── EXCERPTED PASSAGE

I was interested to examine the relative running costs associated air source and ground source heat pumps. To look at this question I started with a rather simple two season model.
The broad implications may be best described by considering the two extreme situations:
Where summer and winter temperatures are constant (but less than the desired indoor temperature) there would be no advantage to be gained from the additional costs of a ground based system. (Intuitively, ground source systems utilise the stabilising effect of the ground as a thermal sink. Where air temperature is constant, there is no need for an additional stabiliser, so that money spent on it is wasted.)
Where summer and winter temperatures differ widely, the ground source heat pump is likely to be more economical, particularly if summer temperatures are high and a combined air conditioning unit is required.
In practice, these extremes are not to be found in the UK, but situations approaching the extremes, may tip the balance in favour of either air source or ground source.
The rather crude modelling that I have done suggests, for example, that the North-East coastal areas of Scotland, with its climate moderated by the North Sea and ‘enjoying’ cool summers (mean July temp 58 degrees F) and ‘relatively’ mild winters (mean January temp 38 degrees F), shifts the balance towards air source heat pumps. The model suggests that they are only slightly more expensive to operate, so that the additional capital costs of ground source heat pumps may not be justified. Other parameters included in the simple two season model are as follows:
Proportion of year as Summer 0.5
Desired indoor temp 70
COP in Winter of an air source heat pump 2.3
COP in Summer of an air source heat pump 3.3
COP in Winter & Summer of a ground source heat pump 2.8

Using these parameters, I calculate the ratio of air source energy use to ground source energy use to be: 1.1

I’d be grateful for comments, particularly on the COP parameters that I’ve used. Getting reliable data on this crucial variable seems to be somewhat problematic!!

Ken

Posted By: DantenzASHP's inherantly, have more parasitic losses than a GSHP so, even if the source temperature was the same for both, an ASHP would always come off slightly worse.

I don't think there is anything in this. An ASHP has the outdoor unit (with a fan) and the GSHP has a circulation pump. Both probably use about the same power.

The UK is an ideal climate for an ASHP since it is almost always above 0C. In this case, an ASHP would not have to enter defrost mode (where it loses efficiency).

Since ASHPs have a much larger market than GSHPs, they are always likely to be more efficient for a given operating temperature - and cheaper too. However, most of that (worldwide) market is for reversible units - something which the UK seems to be averse to - probably because A/C is rarely required.

────

Pick up the forum thread comparing air source and ground source heat pump running costs after its last sentence and keep it going. The material after this point is separate from the heat pump discussion.

── MATERIAL SUPPLIED

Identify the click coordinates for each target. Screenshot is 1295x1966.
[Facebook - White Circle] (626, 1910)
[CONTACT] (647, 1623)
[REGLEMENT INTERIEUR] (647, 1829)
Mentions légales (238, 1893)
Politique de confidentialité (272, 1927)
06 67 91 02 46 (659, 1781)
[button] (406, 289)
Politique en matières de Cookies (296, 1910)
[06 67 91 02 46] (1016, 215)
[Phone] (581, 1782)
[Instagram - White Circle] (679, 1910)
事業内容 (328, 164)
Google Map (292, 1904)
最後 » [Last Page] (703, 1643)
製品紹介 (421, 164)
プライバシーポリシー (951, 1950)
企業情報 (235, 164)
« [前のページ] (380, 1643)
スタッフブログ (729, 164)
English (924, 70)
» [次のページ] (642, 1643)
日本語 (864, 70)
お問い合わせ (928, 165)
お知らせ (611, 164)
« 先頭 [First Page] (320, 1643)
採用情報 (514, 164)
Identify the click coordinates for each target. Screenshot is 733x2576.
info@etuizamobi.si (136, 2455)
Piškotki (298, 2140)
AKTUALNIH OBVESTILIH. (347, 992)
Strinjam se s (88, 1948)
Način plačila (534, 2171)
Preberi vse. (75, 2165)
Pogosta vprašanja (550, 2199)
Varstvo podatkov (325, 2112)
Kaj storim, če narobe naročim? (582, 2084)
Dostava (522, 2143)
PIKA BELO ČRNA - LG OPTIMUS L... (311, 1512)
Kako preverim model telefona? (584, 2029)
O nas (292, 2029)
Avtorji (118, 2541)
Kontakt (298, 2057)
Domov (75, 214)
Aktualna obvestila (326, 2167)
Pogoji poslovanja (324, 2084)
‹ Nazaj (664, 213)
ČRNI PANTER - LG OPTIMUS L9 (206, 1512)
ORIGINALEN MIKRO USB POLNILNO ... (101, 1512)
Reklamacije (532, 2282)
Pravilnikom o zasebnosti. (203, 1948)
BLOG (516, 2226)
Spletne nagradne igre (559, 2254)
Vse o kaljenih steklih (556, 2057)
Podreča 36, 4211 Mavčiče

────

§ ANSWER FOR THE TASK
The main disadvantage of an ASHP is that the outdoor unit makes noise, whereas as GSHP is quieter because it doesn't have a fan for the equivalent of the outdoor unit.

Paul in Montreal.

Anybody have any thoughts on or experience with using solar-air-heating panels on the input side to an ASHP?

It's the other way round, you only want space heating in the winter. So, the average of 45'C would is what the GSHP would operate off and 30'C the ASHP.

Also, you still want hot water in summer.

Posted By: DantenzThe refrigeration cycle always works with sub-zero tempeartures within the closed refrigerant loop. Refrigerant, by nature ,is cold. This is why the ground collector heat transfer fluid on A GSHP (loop, slinky, borehole etc) is filled with an anti-freeze. It has nothing to do with possible freezing temperatures in the ground ( unlikey with a borehole drill depth of 180 m) it is all to do with temperatures within the fridge circuit.

This is just not true. Refrigerant is not "cold". It simply has the capacity to absorb and release heat through phase change and compression. The refrigerant can never be colder than the coldest part of the evaporator. In the case of a water source (i.e. GSHP) heat pump, this is determined by the input temperature of the working fluid and the flow rate. I know that in my case in Montreal, the input temperature can be as cold as 2C towards the end of winter and then the return temperature is around -3C at the flow rate we have - so the refrigerant is also at -3C at that point too. Places with higher ground temperatures do not need antifreeze in the circulating fluid in the ground. My heat pump has jumpers to select whether the ground loop has antifreeze or not as there is a temperature sensor which shuts down the heatpump in case the ground loop temperature is too low (i.e. would freeze) - the jumper is configurable for -12C and -1C.

In Ken's case, an ASHP would be more efficient in summer - but then the heat load is lower (since there's less differential between inside and outside) but this would be offset by the ASHP being less efficient in winter and with a lower output capacity. So if his ASHP was sized for winter heating, it would be oversized for summer (of course). A GSHP would end up being less oversized for summer operation and would be more efficient in winter. All that said, an ASHP would be much cheaper to install than a GSHP for his climate and probably be the better solution. As for internal gains being sufficient in summer, that depends on how well the house is insulated. It could be that internal gains are sufficient, but a Scottish cool and damp 60F can be pretty dismal And, as it has been pointed out, hot water is still needed.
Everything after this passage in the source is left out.